# Moroccan import tax



## mikeandcristina (Jun 30, 2011)

We are thinking of spending some of the winter in Morocco. We have green card coverage from Comfort and although the RAC do not have a partner in Morocco, we can seek reimbursement of breakdown recovery costs upon return to UK. We have also read the very useful Vicarious Books : Camping Morocco.

We are however concerned about import tax payable in the unhappy event that the motorhome is stolen or written off. Our understanding is that if we cannot remove the motorhome from Morocco for one of the above reasons, the import tax become payable. We believe that the import tax is currently the value of the motorhome.
So, if the vehicle is stolen or written off, the insurance will simply pay off the import tax, leaving us with nothing.

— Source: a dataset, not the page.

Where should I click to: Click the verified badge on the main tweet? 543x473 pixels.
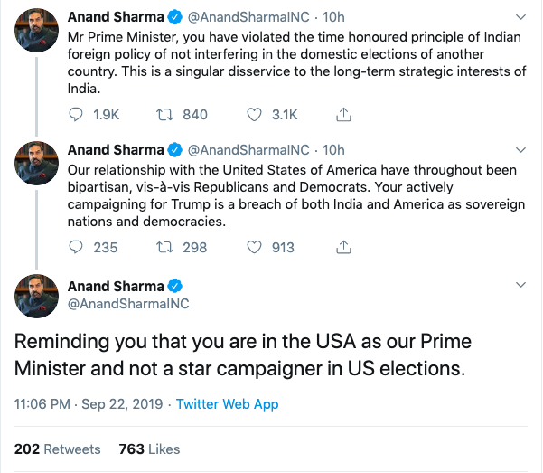177,287
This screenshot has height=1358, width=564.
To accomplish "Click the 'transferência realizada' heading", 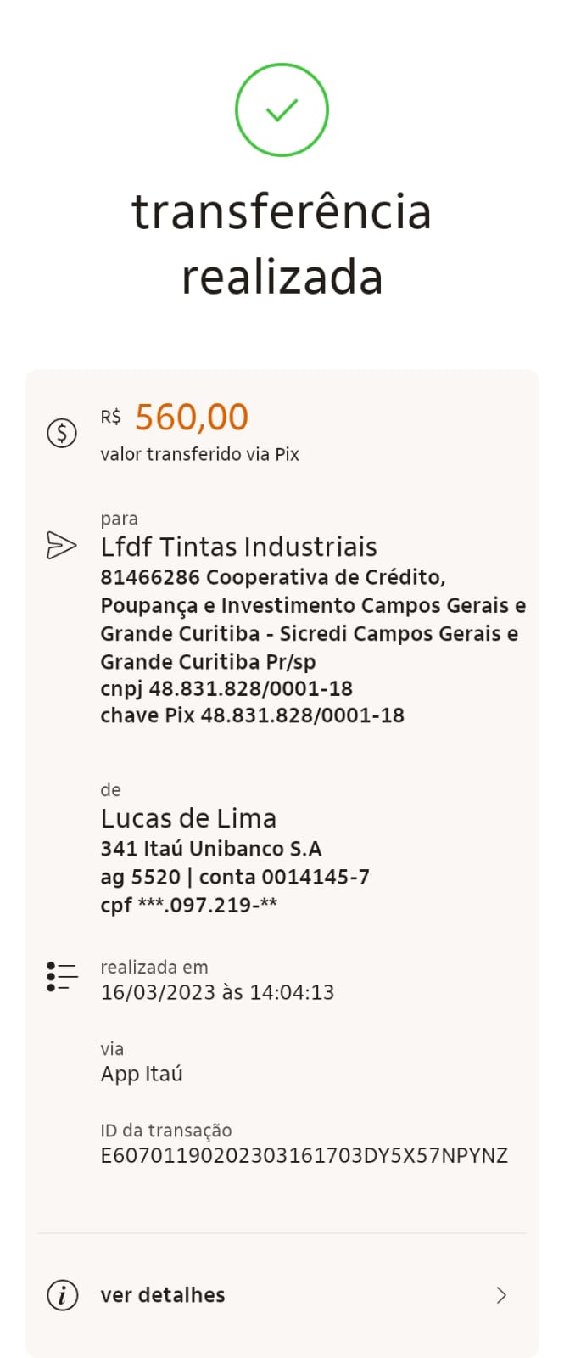I will (282, 244).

Comfort say it is not possible to increase the insurance amount to cover both the tax as well as the replacement cost,in the event of theft, and I am waiting for the RAC to come back to me with guidance on whether a written off vehicle can be repatriated in all cases as I understand there may be safety concerns about some wrecks. All very worrying.

Has anyone else dealt with these issues?


----------



## peejay (May 10, 2005)

Bump...

Thats interesting, I'd like to know more about this too if anyone knows...

Pete


----------



## AndrewandShirley (Oct 13, 2007)

This link may help:
http://wikitravel.org/en/Tangier

"In recent years, things have improved considerably for tourists and you are not likely to be bothered too much but you will have to go through all the formalities of bringing your car into Morocco like everyone else. You can only bring your car in for 6 months in any one year. You are not allowed to leave it in Morocco unless you are prepared to pay the tax for the car which can be up to three times the actual cost of the car. This applies even if your car breaks, but if your car is written off, you will need to notify the customs authorities to avoid paying tax on a car as an import."

It also provides a contact for the Moroccan customs.


----------



## nicholsong (May 26, 2009)

Mike 

I suggest you contact the FCO and ask them to put you in contact with the Commercial Attache in the Moroccan Embassy.

Geoff


----------